### Set exercise A
Set down everything in the post about the "About a Boy" talent-show scene from "Same job, different" down to "what he did.", word for word.

### Text shown

Same job, different uniform.

Wednesday, December 07, 2005

Killing Me Softly With His Song

Is there any more tender, heartbreaking, emotionally accessible and relatable scene in all of recent moviedom than the scene near the end of "About a Boy" when Marcus gets on stage at his school's talent show to sing, OF ALL THINGS, "Killing Me Softly" by Roberta Flak? In front of an auditorium full of teenagers who couldn't be any more viscious if they had four legs, fangs and empty stomachs?? I mean, when Marcus steps out on that empty stage, alone, without even back up music and starts to sing "I heard he sang a good song; I heard he had a style . . . " . . . . it just wounds me every time. I think I could more easily walk to the guillotine than do what he did.

I was a nerdy, awkward kid for most of grade school and high school and I'm not sure I've ever seen a movie that more accurately captured the sense of it, without being maudlin or tragic about it. Because it's not tragic - it just is, and most of us experience it in some way or another.

Nonetheless it's usually painful as hell and this movie and that moment in particular strike such a perfectly pitched chord in that regard. Who of us wouldn't have thanked God for an angel like Will to step out from behind the curtains and help carry some of the load in our most vulnerable moments?

### Records of locating words and elements
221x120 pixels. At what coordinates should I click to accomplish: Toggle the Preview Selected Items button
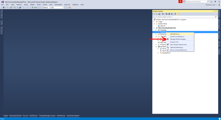[178, 14]
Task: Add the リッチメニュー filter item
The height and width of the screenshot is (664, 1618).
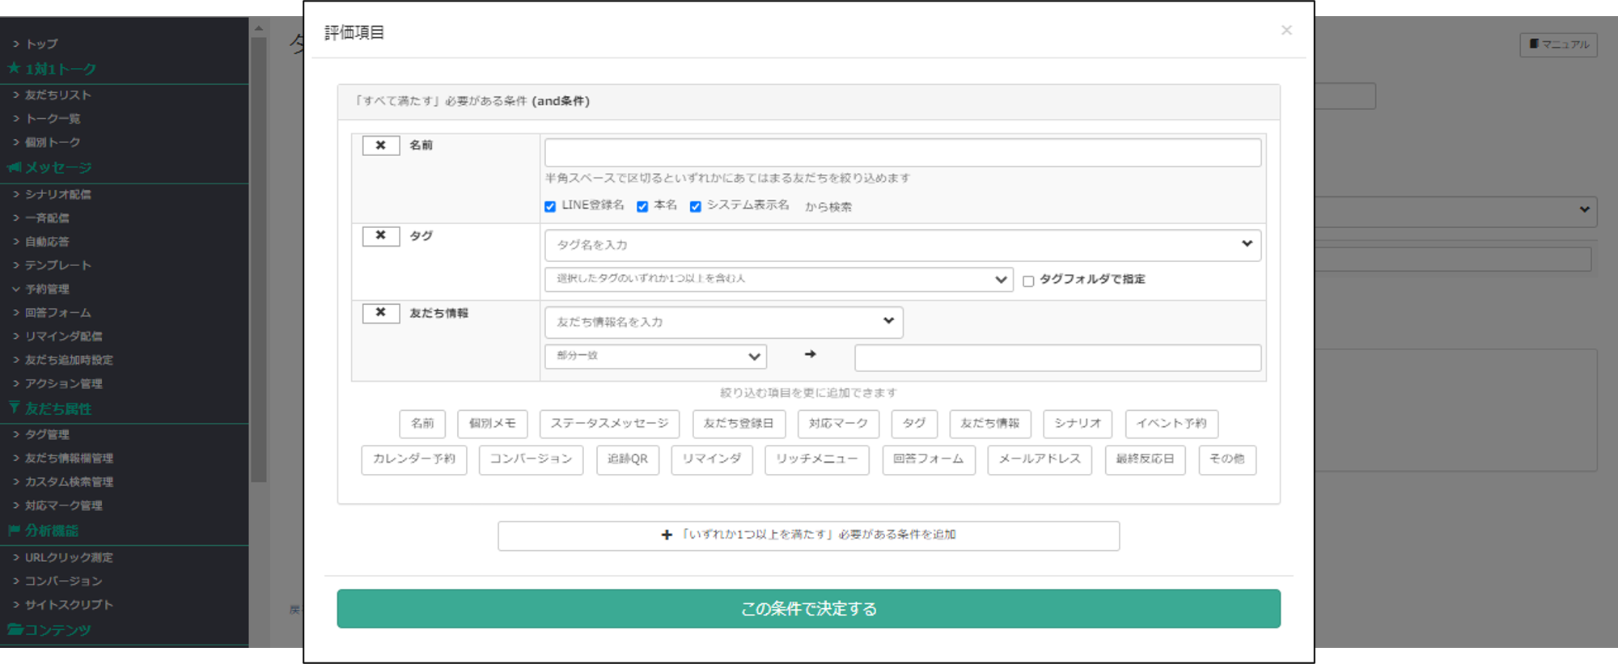Action: 816,459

### Set exercise B
Extract every line of the entries above word for word, leaving the pictures out.

### Exercise response A
Same job, different uniform.

Wednesday, December 07, 2005

Killing Me Softly With His Song

Is there any more tender, heartbreaking, emotionally accessible and relatable scene in all of recent moviedom than the scene near the end of "About a Boy" when Marcus gets on stage at his school's talent show to sing, OF ALL THINGS, "Killing Me Softly" by Roberta Flak? In front of an auditorium full of teenagers who couldn't be any more viscious if they had four legs, fangs and empty stomachs?? I mean, when Marcus steps out on that empty stage, alone, without even back up music and starts to sing "I heard he sang a good song; I heard he had a style . . . " . . . . it just wounds me every time. I think I could more easily walk to the guillotine than do what he did.

### Exercise response B
221x120 pixels. At what coordinates should I click to accomplish: Toggle the Preview Selected Items button
[178, 14]
Task: Add the リッチメニュー filter item
The height and width of the screenshot is (664, 1618).
Action: 816,459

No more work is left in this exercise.